Technology and manpower shortages contributed to the demise of Nanaimo’s community police stations, according to the RCMP’s spokesman.
Establishing positive relationships, through school liaison programs, bike patrol units or localized police offices, can help proactively deter crime, said Const. Gary O’Brien, Nanaimo RCMP spokesman. Community police stations, set up in the late 1990s and early 2000s, were a way of getting police out of their vehicles and interacting with the public.
At one point Nanaimo had community police stations in Cedar, Southgate Mall, University Village Mall, Beban House, Woodgrove Centre and Oliver Woods Community Centre. It was also a time when Nanaimo’s crime rate was especially high.
“At that time our resourcing numbers were a little down and our file loads during that period, when [the stations] were running was quite significant…” O’Brien said. “The guys were basically run off their feet, going from file to file to file.”

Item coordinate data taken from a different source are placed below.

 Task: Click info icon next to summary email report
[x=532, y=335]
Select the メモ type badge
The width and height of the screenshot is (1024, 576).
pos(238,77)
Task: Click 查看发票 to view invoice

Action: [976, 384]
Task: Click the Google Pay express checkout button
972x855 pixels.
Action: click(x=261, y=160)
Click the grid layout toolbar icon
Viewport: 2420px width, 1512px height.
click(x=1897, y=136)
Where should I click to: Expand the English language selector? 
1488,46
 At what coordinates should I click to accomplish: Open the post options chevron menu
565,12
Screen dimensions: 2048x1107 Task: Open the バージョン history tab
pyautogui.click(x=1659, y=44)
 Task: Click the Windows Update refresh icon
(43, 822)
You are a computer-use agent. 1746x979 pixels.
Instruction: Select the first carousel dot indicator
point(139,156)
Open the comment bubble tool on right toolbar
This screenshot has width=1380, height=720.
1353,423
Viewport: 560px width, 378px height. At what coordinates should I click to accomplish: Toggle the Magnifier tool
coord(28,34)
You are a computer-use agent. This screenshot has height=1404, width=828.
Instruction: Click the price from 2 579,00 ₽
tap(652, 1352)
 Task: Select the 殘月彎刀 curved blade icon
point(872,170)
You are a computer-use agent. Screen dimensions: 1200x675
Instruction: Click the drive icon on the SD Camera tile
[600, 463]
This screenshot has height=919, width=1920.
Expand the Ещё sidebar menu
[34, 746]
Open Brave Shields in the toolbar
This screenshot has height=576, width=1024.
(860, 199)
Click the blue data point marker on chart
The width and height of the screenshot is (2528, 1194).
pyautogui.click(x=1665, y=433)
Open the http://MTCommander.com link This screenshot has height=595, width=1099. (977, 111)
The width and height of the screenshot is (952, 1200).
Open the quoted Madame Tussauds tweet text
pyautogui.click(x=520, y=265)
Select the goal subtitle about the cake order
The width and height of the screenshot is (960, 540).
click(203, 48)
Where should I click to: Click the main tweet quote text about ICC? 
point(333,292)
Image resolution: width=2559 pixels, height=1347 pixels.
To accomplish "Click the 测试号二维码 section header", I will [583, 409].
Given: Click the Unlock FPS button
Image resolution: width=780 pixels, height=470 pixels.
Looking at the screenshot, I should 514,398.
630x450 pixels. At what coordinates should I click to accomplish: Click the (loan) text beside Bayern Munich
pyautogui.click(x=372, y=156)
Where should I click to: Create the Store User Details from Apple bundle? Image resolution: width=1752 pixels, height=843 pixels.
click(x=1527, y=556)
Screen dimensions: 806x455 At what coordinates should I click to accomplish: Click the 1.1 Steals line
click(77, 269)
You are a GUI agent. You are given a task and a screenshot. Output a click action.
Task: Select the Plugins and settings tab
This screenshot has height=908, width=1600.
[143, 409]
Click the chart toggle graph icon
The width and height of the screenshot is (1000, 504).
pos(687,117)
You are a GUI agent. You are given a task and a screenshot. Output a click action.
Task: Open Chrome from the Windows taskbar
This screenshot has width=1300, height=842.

The intention was to have one officer at each station per watch and the offices relied heavily on volunteers to man them.
“Community policing is often considered proactive. We know the benefits of it. We’ve reaped the benefits from it, but you also have to maintain that reactive force. You’ve got to keep those numbers up,” O’Brien said.
Computers in the stations weren’t secure either, making it impossible to work with sensitive files and e-mail communications. The systems could have been upgraded, but at considerable cost. Technological advancements ultimately saw secure mobile computers installed in patrol cars, said O’Brien.
Nanaimo’s community police stations started phasing out in 2009. The Cedar office was the last of them and closed in 2012.
The only satellite police office today is at Oliver Woods Community Centre, but it’s a remote office where members can securely access and work on files and is not a community policing station.
“They served their purpose for a while,” O’Brien said. “They were a great contact for individuals in the community.”